§ Quoted text:
"""

Growing Your Ministry Through…Training

Submitted by James Higginbotham on September 20, 2006 – 7:06 pmOne Comment

Do you remember when you first started volunteering? How did you learn to do your job? Or, was it a sink-or-swim situation?

To continue to grow your ministry, you need to recruit new volunteers. But, what happens when you interview these volunteers and they are eager to get started? You will need a definition of your ministry’s purpose and documentation of procedures. Even if your ministry is simple – greet people at the front door – you cannot go forward without documenting your procedures. Why? Because defining and documenting isn’t about the level of complexity within a ministry, but rather it is about the experience of the ministry. That experience helps make your newly-recruited volunteer comfortable, which in turn helps them stay and potentially even recruit others to join.

Too often, we as ministry leaders and workers get too close to our work. We know how we do what we do, and even why we do it. The new recruit doesn’t, and if they don’t have a smooth transition into your ministry, they will leave. So, consider writing some training materials for your ministry, putting them into a binder, and handing them to each member of your team. Make sure that everyone is being trained the same, and that extra binders exist for when you have a new recruit. Things that should be inside your training binder:

1. An Introduction Letter

This should be a personal letter from you to the volunteer thanking them for serving with you. Welcome them to the ministry and make them feel comfortable for the step they have taken. It may be that they’ve stepped out of their comfort zone to serve, so make them be glad they did so. Encourage them to pray for each member of the team. For a personal touch, sign the letter (with a pen, not a digital image).

"""

§ Material:
"""

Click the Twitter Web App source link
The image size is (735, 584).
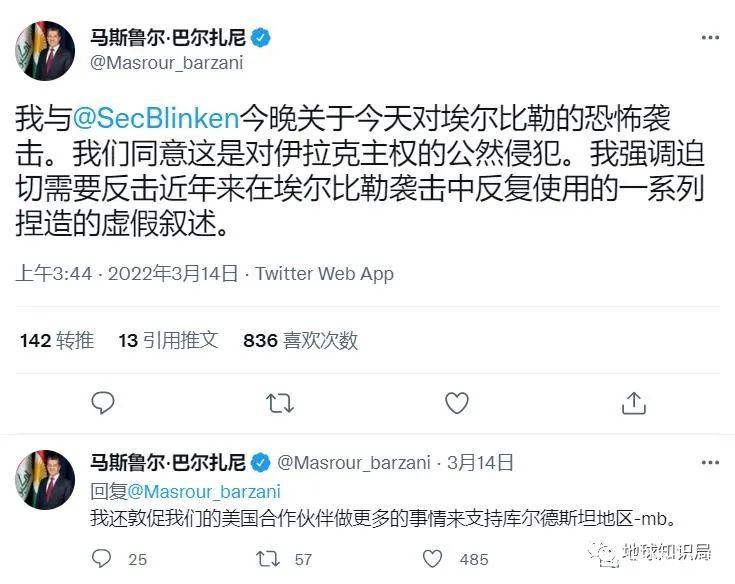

"""

§ Problems to solve:
A. In the text on ministry training, how should the introduction letter be signed?
B. List every question in the paragraph of the ministry training text that begins "Do you remember".
C. Pick up the ministry training text after its final sentence and keep writing it.

§ Responses to the exercise:
A. With a pen, not a digital image.

B.
- Do you remember when you first started volunteering?
- How did you learn to do your job?
- Or, was it a sink-or-swim situation?

C.
2. Your Ministry Overview

Introduce the ministry, including your mission and vision. Cover the functional structure (org chart from your senior pastor to themselves) so that they know where they belong and they know their manager. Provide a basic overview of your execution strategy (how the ministry does what it does) so that they have a big picture understanding of how it all works together. Include how other ministries integrate with your team, so they know where your team’s functions start and stop.

3. The Procedures Guide

For each job role, outline the procedures required to do their job. This may be workflow diagrams, step-by-step instructions, screenshots of software, references to other books or training manuals, and sample forms that they may be using. You have already done this based on a previous post on Growing Your Ministry Through…Procedures, right?

4. Team Contact Information and Resources

Provide a contact sheet with your ministry’s volunteers, including full name, phone number, and email. Also include any website locations where tools or documents are published. You may wish to write down their id/password for them, if you generated an account on their behalf. Bonus: include pictures of your team to help them know fellow team members that serve at alternate times or at different locations.

5. Update Often!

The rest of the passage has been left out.